This is an excerpt from the bestselling book
Oracle Grid & Real Application Clusters. To get immediate
access to the code depot of working RAC scripts, buy it
directly from the publisher and save more than 30%.
The GCS maintains the status of
the resources. It also keeps an inventory of the access requests for
the data blocks. After the blocks are transferred from one instance
to another to meet requests, the requesting processes need to be
notified that the block is actually available. Therefore, processes
utilize interrupts to inform of the arrival or completion of block
transfers. The GCS uses various interrupts to manage resource
allocation. These interrupts are:
* Blocking Interrupt -
When exclusive access is needed for a requestor, the GCS sends a
blocking interrupt to a process that currently owns the shared
resource, notifying it that a request for an exclusive resource is
waiting.
* Acquisition Interrupt -
When the requested access (e.g., exclusive) is made available after
releasing an earlier access mode, an acquisition interrupt is sent
to alert the process that has requested the exclusive resource.
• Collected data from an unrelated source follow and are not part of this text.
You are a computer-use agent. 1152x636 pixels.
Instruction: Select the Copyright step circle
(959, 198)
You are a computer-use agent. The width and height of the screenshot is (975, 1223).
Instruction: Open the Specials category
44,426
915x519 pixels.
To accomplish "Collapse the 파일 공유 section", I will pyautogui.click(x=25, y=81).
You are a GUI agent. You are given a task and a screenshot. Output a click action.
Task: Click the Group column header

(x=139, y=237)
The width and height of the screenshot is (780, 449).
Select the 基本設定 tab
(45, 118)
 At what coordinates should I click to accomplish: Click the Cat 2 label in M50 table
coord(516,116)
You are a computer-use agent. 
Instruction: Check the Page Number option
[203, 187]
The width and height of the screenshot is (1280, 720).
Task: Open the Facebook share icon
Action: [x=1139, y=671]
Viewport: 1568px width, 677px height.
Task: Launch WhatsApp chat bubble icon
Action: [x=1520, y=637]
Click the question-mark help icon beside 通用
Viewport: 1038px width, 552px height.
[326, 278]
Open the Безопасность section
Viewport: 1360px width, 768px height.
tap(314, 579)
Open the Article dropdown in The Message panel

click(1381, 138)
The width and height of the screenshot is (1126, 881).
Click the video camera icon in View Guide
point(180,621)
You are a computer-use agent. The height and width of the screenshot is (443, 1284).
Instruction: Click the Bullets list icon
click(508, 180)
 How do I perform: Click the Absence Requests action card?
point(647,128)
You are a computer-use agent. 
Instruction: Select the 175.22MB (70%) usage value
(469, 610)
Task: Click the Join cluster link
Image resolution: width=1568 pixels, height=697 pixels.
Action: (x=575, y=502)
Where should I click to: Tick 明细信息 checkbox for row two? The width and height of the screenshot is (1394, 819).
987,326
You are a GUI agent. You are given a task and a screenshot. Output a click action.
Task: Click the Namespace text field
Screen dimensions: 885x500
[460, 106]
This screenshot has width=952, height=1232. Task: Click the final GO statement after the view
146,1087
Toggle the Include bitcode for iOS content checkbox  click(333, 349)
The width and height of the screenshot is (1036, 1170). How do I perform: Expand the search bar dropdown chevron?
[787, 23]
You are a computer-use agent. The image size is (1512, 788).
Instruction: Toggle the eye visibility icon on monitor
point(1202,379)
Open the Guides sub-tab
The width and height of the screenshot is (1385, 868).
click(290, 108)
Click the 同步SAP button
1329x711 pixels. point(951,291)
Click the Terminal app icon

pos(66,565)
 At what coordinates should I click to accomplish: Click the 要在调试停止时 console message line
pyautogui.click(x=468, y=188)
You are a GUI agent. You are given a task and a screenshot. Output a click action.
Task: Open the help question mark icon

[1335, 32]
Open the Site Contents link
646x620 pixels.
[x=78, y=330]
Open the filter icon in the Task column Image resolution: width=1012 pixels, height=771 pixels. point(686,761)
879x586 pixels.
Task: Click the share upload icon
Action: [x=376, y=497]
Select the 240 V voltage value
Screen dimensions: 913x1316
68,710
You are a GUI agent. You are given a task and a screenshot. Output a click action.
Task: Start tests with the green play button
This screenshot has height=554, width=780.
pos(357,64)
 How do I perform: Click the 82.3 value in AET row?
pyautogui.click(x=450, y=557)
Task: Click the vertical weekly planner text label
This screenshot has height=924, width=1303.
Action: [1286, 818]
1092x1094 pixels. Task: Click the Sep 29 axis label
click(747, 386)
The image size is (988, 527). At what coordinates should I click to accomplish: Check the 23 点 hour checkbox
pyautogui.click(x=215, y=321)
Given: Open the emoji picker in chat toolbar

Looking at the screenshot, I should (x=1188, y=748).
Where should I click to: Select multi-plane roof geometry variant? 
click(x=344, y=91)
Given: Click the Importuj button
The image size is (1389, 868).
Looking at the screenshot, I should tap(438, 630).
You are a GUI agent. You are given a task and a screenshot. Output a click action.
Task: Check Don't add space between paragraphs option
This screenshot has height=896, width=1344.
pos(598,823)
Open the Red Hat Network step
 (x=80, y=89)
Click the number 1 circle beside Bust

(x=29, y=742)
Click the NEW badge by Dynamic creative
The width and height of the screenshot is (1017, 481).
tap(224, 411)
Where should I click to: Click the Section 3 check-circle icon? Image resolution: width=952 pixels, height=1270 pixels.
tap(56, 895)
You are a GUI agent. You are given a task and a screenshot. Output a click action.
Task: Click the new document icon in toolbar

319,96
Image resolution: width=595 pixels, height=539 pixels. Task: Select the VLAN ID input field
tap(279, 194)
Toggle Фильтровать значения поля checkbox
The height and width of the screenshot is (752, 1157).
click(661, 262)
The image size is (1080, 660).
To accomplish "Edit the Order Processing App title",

The
acquisition interrupt helps to notify the requesting process.
* Block Arrival Interrupt
- When a process requests a block from the GCS, the request is
forwarded to the instance holding the block. Then the requested
block is sent to the requesting process, and the process informs the
GCS that it has received the block. This notification is called
block arrival interrupt.
The block requests are granted
for many processes at the same time, but they follow a queuing
mechanism. The GCS maintains two types of queues for resource
requests.
If the GCS is unable to grant a
resource request immediately, then the GCS puts it in the convert
queue. The GCS then tracks all waiting requests.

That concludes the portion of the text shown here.